Eine Woche musste er damals auf die Operation warten, drei Wochen danach trug er den Arm in einer Schlinge. „Dennoch bin ich nicht in ein großes mentales Loch gefallen. Ich habe immer nach vorn geschaut“, sagt er rückblickend. „Robin ist charakterlich so gefestigt, dass er nach dieser doch sehr bitteren Erfahrung nicht verzweifelt ist“, sagt sein Berater Jörg Neblung. Womöglich beschleunigte diese positive Einstellung auch den Heilungsprozess, der letztlich schneller als erwartet verlief. Am 17. August schon gab Himmelmann beim Regionalligaspiel von St. Paulis U23-Mannschaft gegen Werder Bremen II (1:5) sein Comeback. Aufgrund der nun wieder intensiveren Belastung gab es noch ein paar Rückschläge in Form einer Sehnenreizung, seit geraumer Zeit aber ist der fokussiert und in keiner Weise extravagant wirkende Himmelmann wieder in bester körperlicher Verfassung.
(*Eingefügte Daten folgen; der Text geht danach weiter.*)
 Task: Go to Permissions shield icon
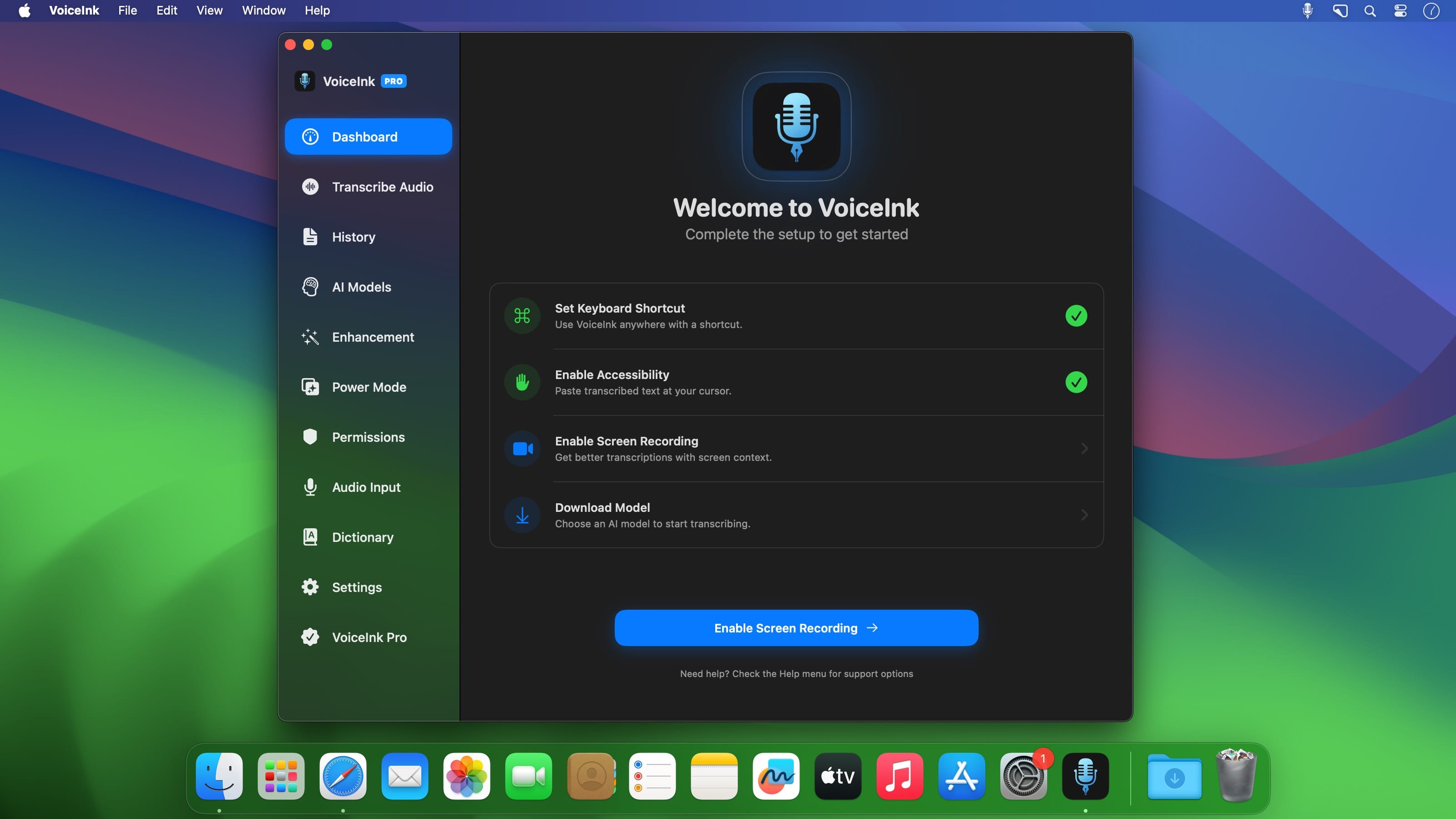310,437
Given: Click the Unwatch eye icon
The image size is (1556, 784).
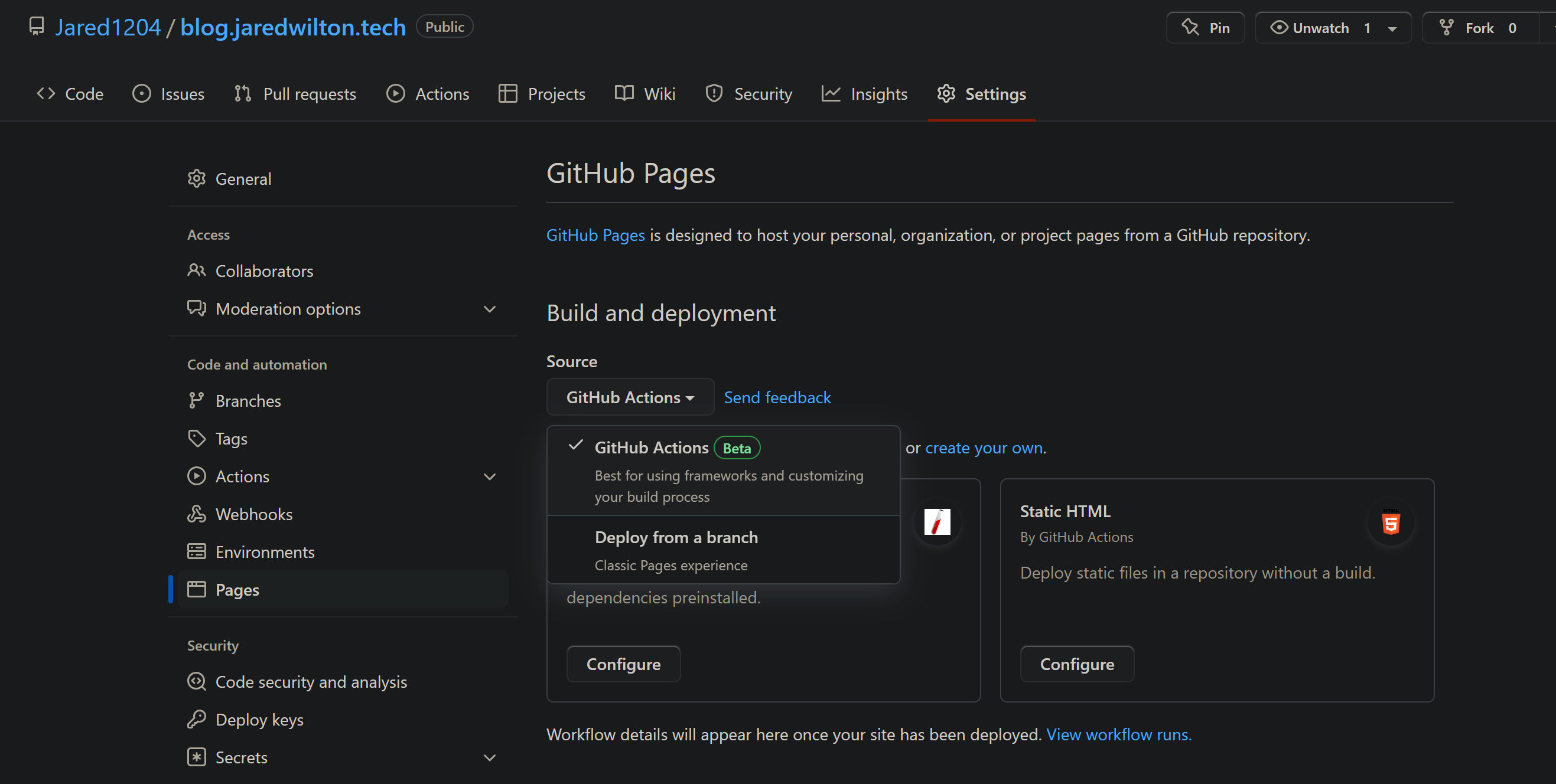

Auch im Kopf spielt die schwere Blessur aus dem Frühjahr keine Rolle mehr. „Ich weiß, dass so ein Sehnenabriss für einen Torwart eine extrem seltene Verletzung ist. Daher wird es bei mir eine einmalige Sache bleiben“, sagt er und freut sich schon jetzt darauf, am kommenden Sonntag (13.30 Uhr) beim Heimspiel gegen Darmstadt 98 erstmals als Mitglied der Startelf zu einem Punktspiel ins Millerntor-Stadion einlaufen zu können. Nur im Regionalligaspiel gegen Kiel im April 2013, beim Abschiedsspiel für Fabian Boll im Oktober und als Einwechselspieler bei besagtem Match gegen Kaiserslautern hat er bisher hier auf dem Rasen gestanden.

Sein Verhältnis zum bisherigen Stammtorwart Philipp Tschauner, 29, empfindet Himmelmann als unbelastet. „Es ist ein gesunder Konkurrenzkampf zwischen uns – nicht mehr und auch nicht weniger“, sagt er. Privat allerdings verbringen die beiden keine Zeit miteinander. „Vor dem Spiel in Bochum hat er mir genauso Glück gewünscht, wie es alle anderen Spieler auch gemacht haben. Ich war aber so im Tunnel, dass ich es gar so nicht richtig mitbekommen habe“, berichtet Himmelmann.

Das Spiel selbst sei dann für ihn recht ungewöhnlich gewesen. Abgesehen von einer Parade am Anfang und trotz der drei Gegentore, an denen ihn keine Schuld trafen, habe er „nicht viel zu tun bekommen“. Dies dürfte sich in den kommenden drei Spielen bis zur Winterpause noch ändern.

Kapitän Sören Gonther ließ am Montag die Muskelverhärtung in der rechten Wade, die er am Freitag in Bochum erlitten hatte, behandeln. Für einen Einsatz gegen Darmstadt ist er zuversichtlich.